日本大百科全書(ニッポニカ) 「グアム島」の意味・わかりやすい解説
グアム島
ぐあむとう
Guam
西太平洋、ミクロネシア西部にあるアメリカ自治領。マリアナ諸島最南端の島。長さ48キロメートル、最大幅13キロメートル、中央のくびれた部分では6キロメートル、面積549平方キロメートルで、ミクロネシア最大の島である。最高点はラムラムLamlam山の407メートルであるが、島の北半部は標高150メートル程度の高原状をなす。人口15万4805(2000)。うち約2万人はアメリカ軍関係者とその家族である。火山性の肥沃(ひよく)な土壌に恵まれ、ココナッツ、カカオ、パイナップル、米、タバコが栽培されるほか、果実類の産出も多く、ウシ、スイギュウ、ヤギなどの飼育も行われる。他方、漁業はあまり盛んではなく、むしろ水産物の島内消費の95%を輸入している。

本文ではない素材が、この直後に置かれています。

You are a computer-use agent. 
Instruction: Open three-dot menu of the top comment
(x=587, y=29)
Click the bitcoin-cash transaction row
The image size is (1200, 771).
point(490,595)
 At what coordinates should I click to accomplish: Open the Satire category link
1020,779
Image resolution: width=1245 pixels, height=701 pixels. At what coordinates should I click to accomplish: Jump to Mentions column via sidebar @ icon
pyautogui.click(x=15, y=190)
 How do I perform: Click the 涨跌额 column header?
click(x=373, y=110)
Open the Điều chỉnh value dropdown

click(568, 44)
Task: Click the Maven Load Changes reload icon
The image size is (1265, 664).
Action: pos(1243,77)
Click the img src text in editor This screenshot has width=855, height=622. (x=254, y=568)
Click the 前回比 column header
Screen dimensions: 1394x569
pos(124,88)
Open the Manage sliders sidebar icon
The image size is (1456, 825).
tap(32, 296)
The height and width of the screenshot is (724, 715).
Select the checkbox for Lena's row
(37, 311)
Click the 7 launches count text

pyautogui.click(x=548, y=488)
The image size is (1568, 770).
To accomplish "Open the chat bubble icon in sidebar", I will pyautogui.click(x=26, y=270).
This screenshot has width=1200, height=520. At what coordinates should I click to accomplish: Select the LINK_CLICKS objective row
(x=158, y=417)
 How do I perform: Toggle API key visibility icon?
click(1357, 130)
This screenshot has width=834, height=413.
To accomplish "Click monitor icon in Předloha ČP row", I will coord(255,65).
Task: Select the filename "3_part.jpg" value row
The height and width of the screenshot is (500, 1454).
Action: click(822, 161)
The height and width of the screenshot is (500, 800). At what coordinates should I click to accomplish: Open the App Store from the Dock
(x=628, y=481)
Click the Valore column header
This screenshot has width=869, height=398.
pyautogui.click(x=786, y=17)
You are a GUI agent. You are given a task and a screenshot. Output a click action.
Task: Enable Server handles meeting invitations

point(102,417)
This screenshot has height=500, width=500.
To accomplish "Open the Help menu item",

先住民はチャモロ人で、かつて強大な部族社会を形成したが、1521年マゼランが到達、1565年にはスペインが領有を宣言した。アメリカ・スペイン戦争の結果、1898年にアメリカ領となった。東京から南へ2170キロメートル、マニラから東へ1950キロメートル、ホノルルから西へ5300キロメートルという位置にあって戦略上の要地であるため、島の北東部にはアンダーソンAnderson空軍基地、島の中西部アプラApra港には海軍基地が置かれている。第二次世界大戦前の日本では大宮島とよばれ、大戦中の1941年(昭和16)日本軍が占領、44年アメリカ軍に奪還され、日本軍守備隊は壊滅した。以後、アメリカ軍の重要拠点となったが、同時にその位置的有利さから、戦後の1960年代以降観光に力が注がれ、日本からの観光客が急増した。首都ハガニアは島の中央部西岸にあり、その東のアガニア・フィールドAgana Fieldにグアム国際空港があり、ハガニアの西のアプラ港とともに、国外・国内の交通の要衝となっている。島の東岸にはグアム大学があり、これはミクロネシアにおける最高学府である。1972年(昭和47)1月24日、旧日本兵横井庄一(しょういち)が終戦後26年ぶりで発見された。